━━ Listed records ━━
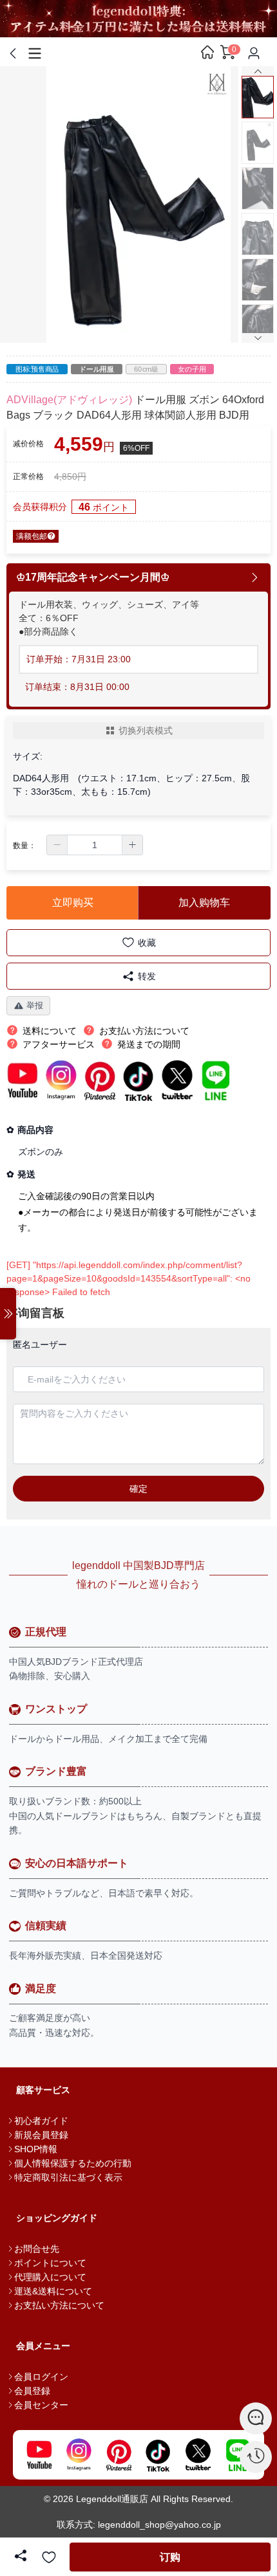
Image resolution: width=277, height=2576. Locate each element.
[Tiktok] (158, 2455)
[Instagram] (79, 2455)
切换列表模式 (146, 730)
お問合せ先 (36, 2249)
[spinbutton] (94, 845)
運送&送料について (53, 2291)
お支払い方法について (59, 2305)
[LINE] (237, 2455)
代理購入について (50, 2277)
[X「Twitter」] (198, 2455)
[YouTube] (39, 2455)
━━━
■ What to produce: When you retype the data above, match every line exactly and leave the pictures behind.

■ Answer box:
Image resolution: width=277, height=2576. Locate each element.
[Tiktok] (158, 2455)
[Instagram] (79, 2455)
切换列表模式 (146, 730)
お問合せ先 (36, 2249)
[spinbutton] (94, 845)
運送&送料について (53, 2291)
お支払い方法について (59, 2305)
[LINE] (237, 2455)
代理購入について (50, 2277)
[X「Twitter」] (198, 2455)
[YouTube] (39, 2455)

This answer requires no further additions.